Every minute, on the minute, for 3 minutes:
2-3Muscle Snatches @ 60+%
Followed by…
Every 90 seconds, for 9 minutes (6 sets of):
Power Snatch x 1.1 @ 80%
B.
Three sets of:
10-12 Kettlebell Push Press
10-12 Gorilla Rows
Rest as needed
C.
35-49:
Against a 3 minute clock, perform as many reps as possible of:
200 Meter Run
20 Russian Kettlebell Swings (70/53lbs)
80 Double Unders
Max Push Press in the remaining time*
Rest 2 minutes between sets and repeat for a total of FOUR sets
*The push press will start at 105/75lbs and add 10lbs each set.
50-54:
Against a 3 minute clock, perform as many reps as possible of:
200 Meter Run
20 Russian Kettlebell Swings (70/53lbs)
80 Double Unders
Max Push Press in the remaining time*
Rest 2 minutes between sets and repeat for a total of FOUR sets
*The push press will start at 95/65lbs and add 10lbs each set.
55-59:
Against a 3 minute clock, perform as many reps as possible of:
200 Meter Run
20 Russian Kettlebell Swings (53/35lbs)
50 Double Unders
Max Push Press in the remaining time*
Rest 2 minutes between sets and repeat for a total of FOUR sets
*The push press will start at 75/55lbs and add 10lbs each set.
60+:
Against a 3 minute clock, perform as many reps as possible of:
200 Meter Run
20 Russian Kettlebell Swings (53/35lbs)
40 Double Unders
Max Push Press in the remaining time*
Rest 2 minutes between sets and repeat for a total of FOUR sets
*The push press will start at 65/45lbs and add 10lbs each set.
C.
Two sets of:
Max Effort Banded Triceps Pressdowns
Rest 60-90 seconds between sets
General Training Notes:
Similar snatch session from last week, just slightly higher percentage.
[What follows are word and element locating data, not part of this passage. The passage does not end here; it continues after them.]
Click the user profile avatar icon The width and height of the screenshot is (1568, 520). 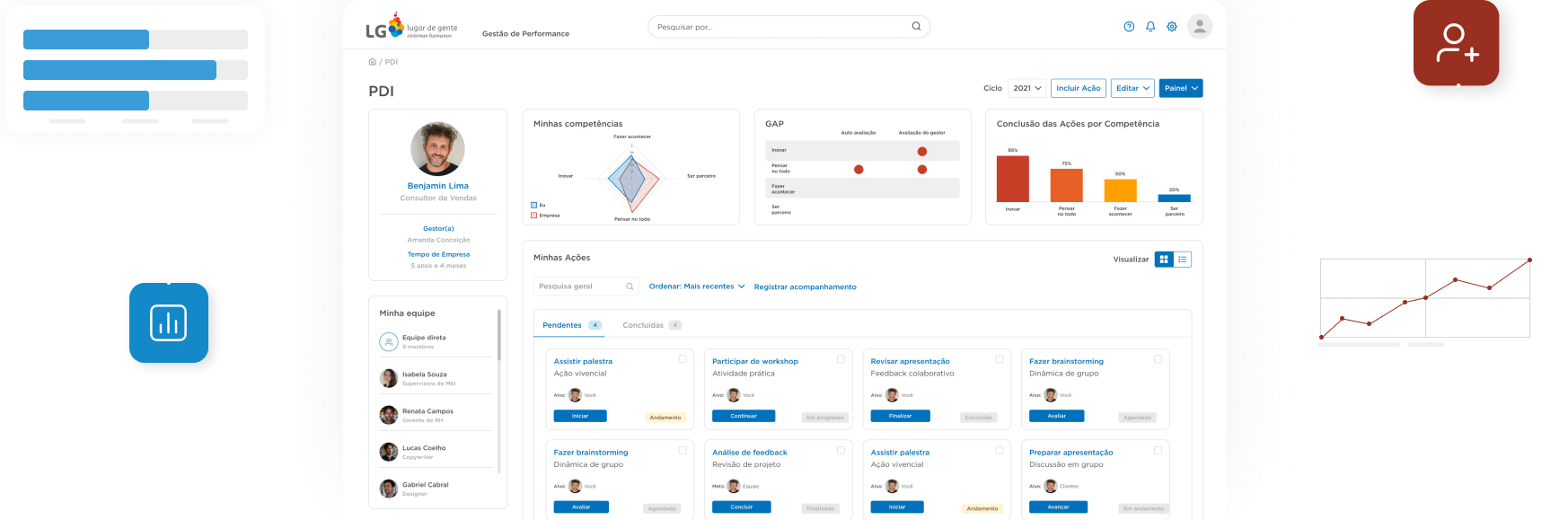tap(1200, 27)
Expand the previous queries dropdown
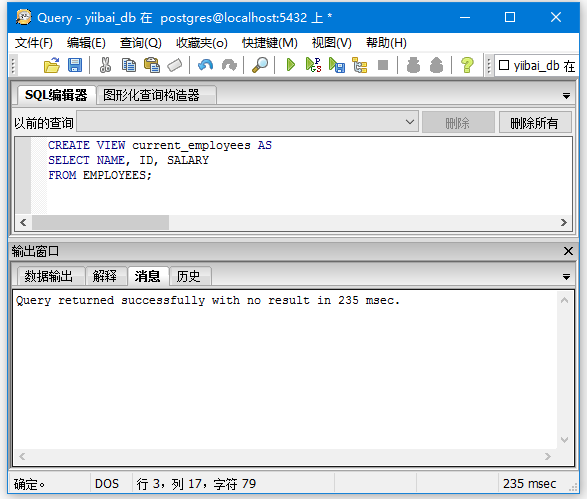The height and width of the screenshot is (499, 587). click(410, 122)
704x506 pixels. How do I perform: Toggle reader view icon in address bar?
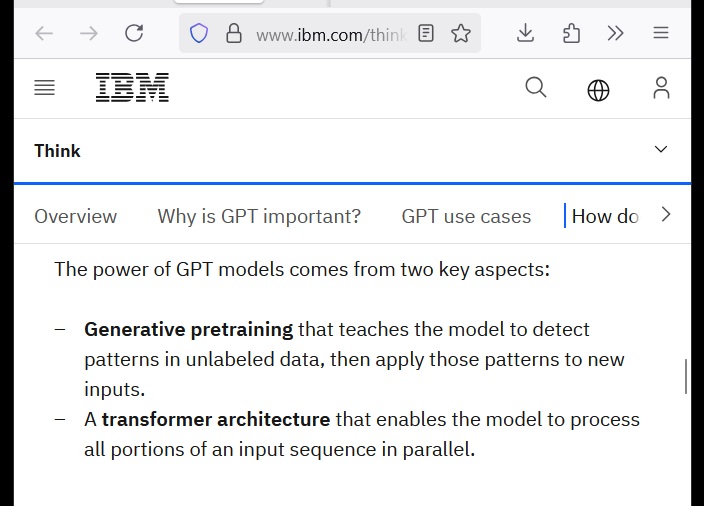pos(426,34)
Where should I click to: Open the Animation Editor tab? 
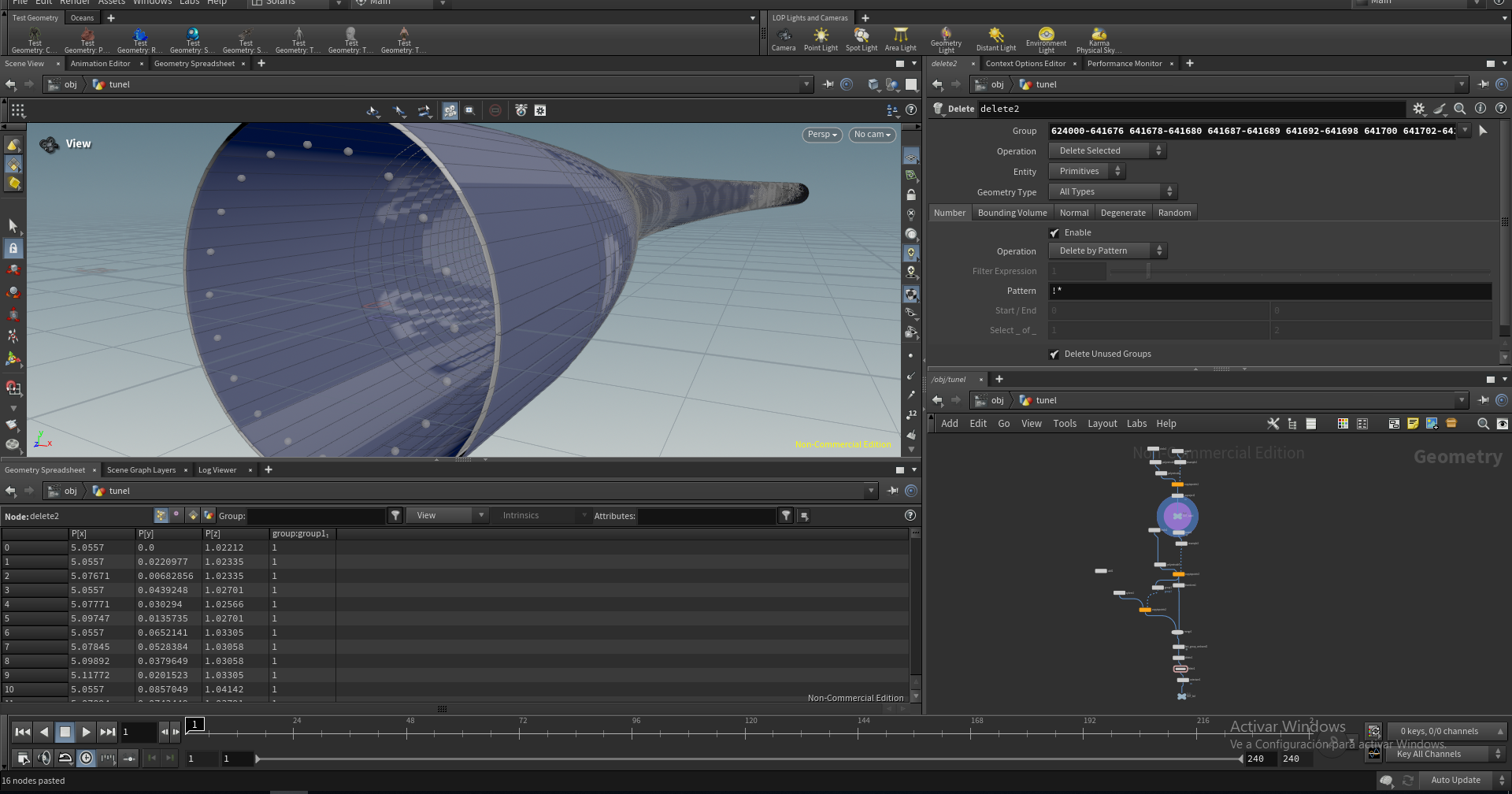pos(100,64)
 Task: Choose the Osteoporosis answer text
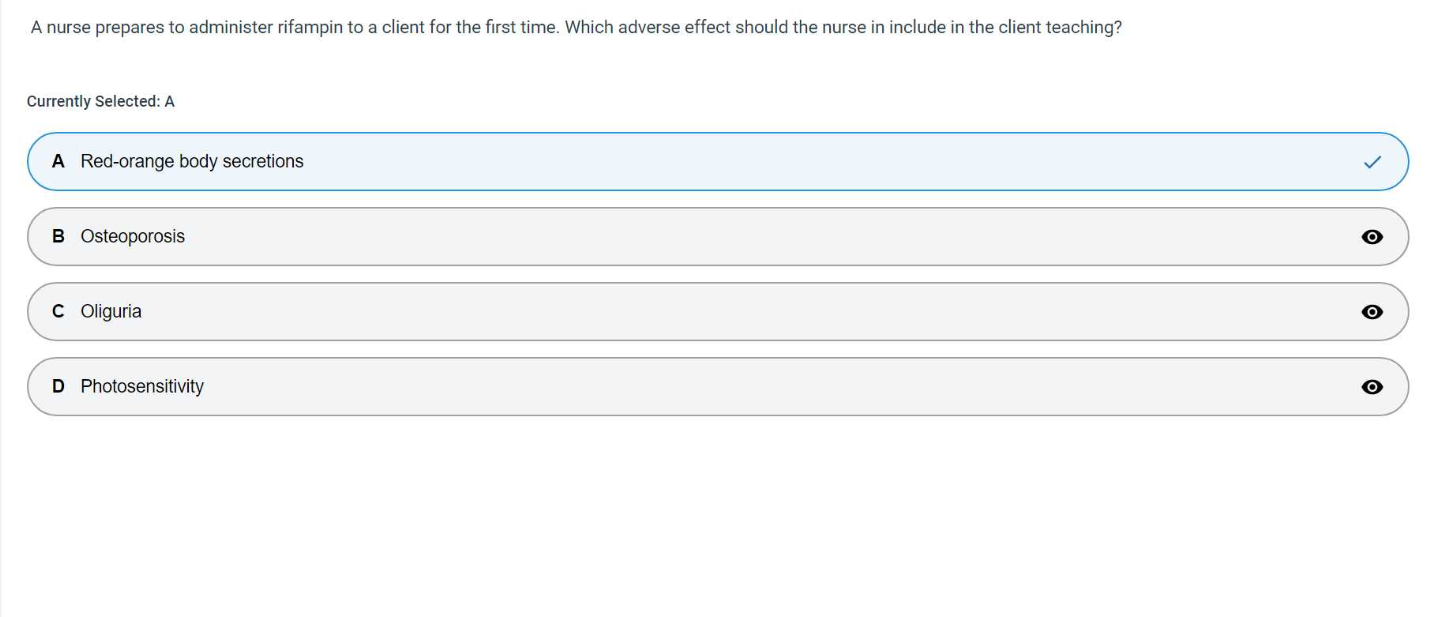pyautogui.click(x=133, y=237)
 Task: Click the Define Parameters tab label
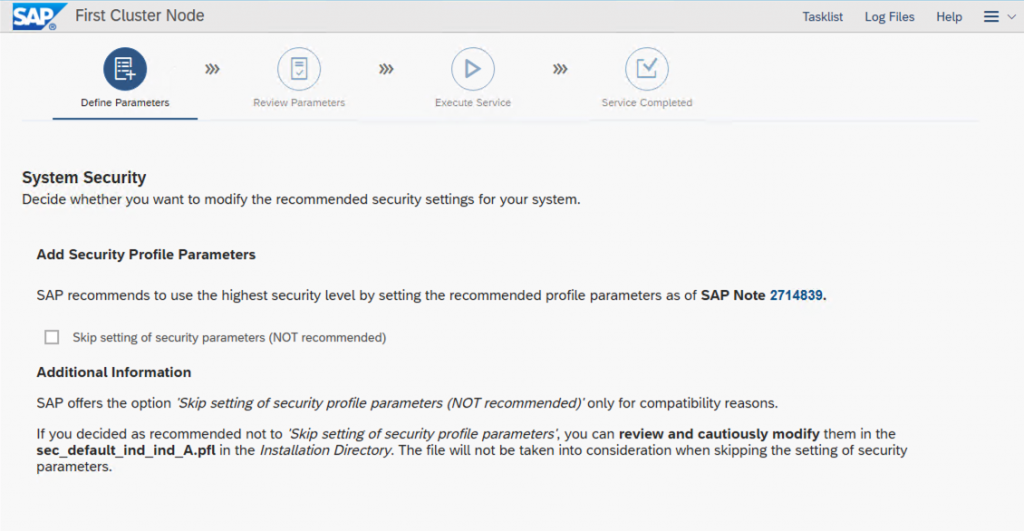125,103
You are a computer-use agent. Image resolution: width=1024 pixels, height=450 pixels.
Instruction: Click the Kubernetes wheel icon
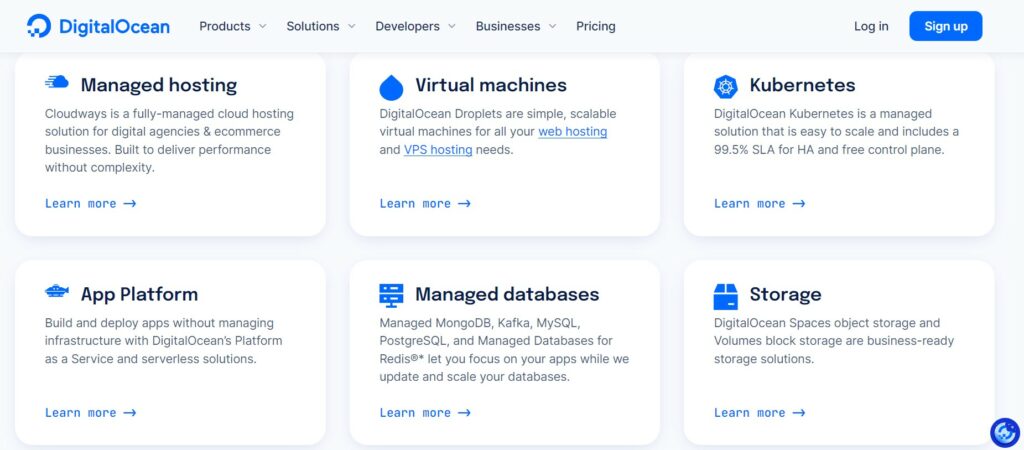[x=726, y=87]
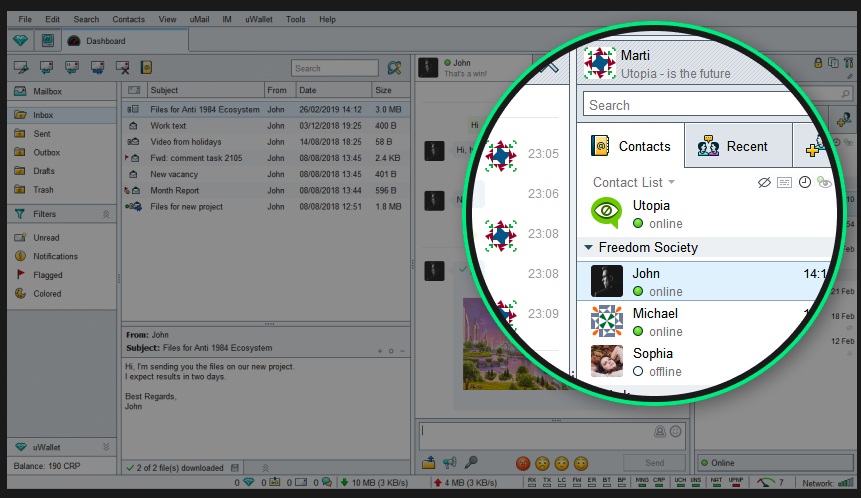Collapse the Filters section
The width and height of the screenshot is (861, 498).
(106, 214)
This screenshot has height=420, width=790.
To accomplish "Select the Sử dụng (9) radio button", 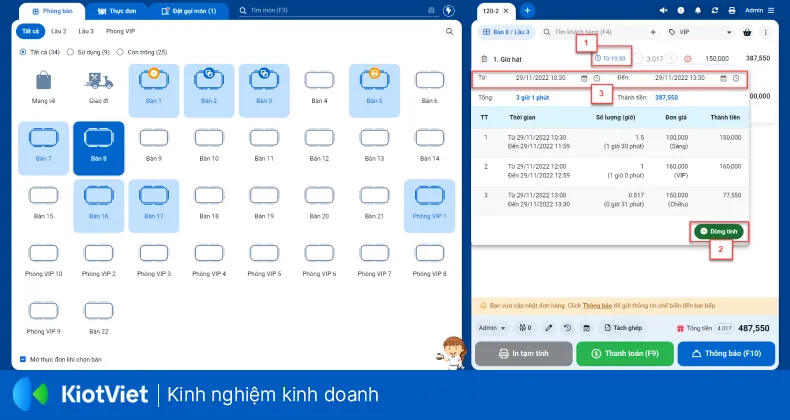I will pyautogui.click(x=70, y=52).
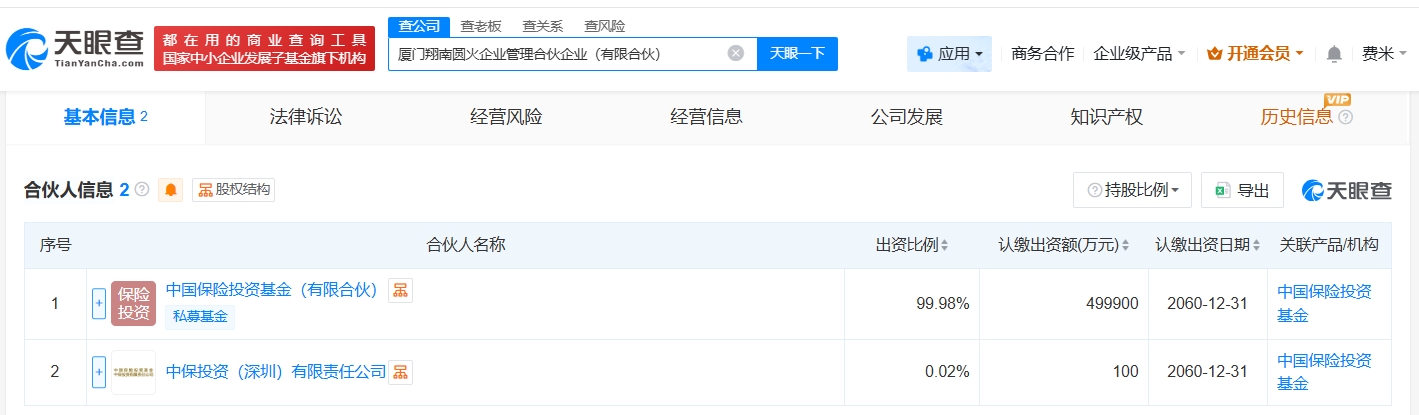This screenshot has height=415, width=1419.
Task: Sort by 出资比例 column
Action: coord(912,245)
We will be testing your new 1-RM power snatch at the end of this cycle. If you feel like your form is slipping then drop the %. The period represents a 10 second rest so you’ll complete your snatch, rest 10 seconds, then complete the second snatch. You’ll move into some strength accessory work. If you get 12 reps then increase the weight on the next set. Then you’ve got some push press cycling in the workout! You get some rest here so we want you pushing during your working sets. If you push the first three movements then you should have about 30 to 45 seconds on that barbell, which should be enough for one big set, a possible drop and shake, then finish til the time is up. You get a full 2 minute rest so don’t hold back during the working windows. Push hard and see how many reps you can get. Adjust the rep scheme or load if you are getting less then 10 seconds on the barbell. You may elect to have multiple bars set up for each set or can change out the weight during your rest period.